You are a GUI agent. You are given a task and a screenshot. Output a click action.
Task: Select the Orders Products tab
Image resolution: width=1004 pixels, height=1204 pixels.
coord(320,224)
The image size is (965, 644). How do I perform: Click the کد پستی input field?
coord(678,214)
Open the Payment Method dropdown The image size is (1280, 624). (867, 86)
...
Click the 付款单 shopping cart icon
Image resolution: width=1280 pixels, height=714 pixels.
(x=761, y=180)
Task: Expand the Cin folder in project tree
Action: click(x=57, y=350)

**What the task asks**: Using the data above, transcribe the lines that run from the line with "You are a GUI" to the line with "Open the Payment", both ends kept, and output nothing else.

**Problem solution**:
You are a GUI agent. You are given a task and a screenshot. Output a click action.
Task: Select the Orders Products tab
Image resolution: width=1004 pixels, height=1204 pixels.
coord(320,224)
The image size is (965, 644). How do I perform: Click the کد پستی input field?
coord(678,214)
Open the Payment Method dropdown The image size is (1280, 624). (867, 86)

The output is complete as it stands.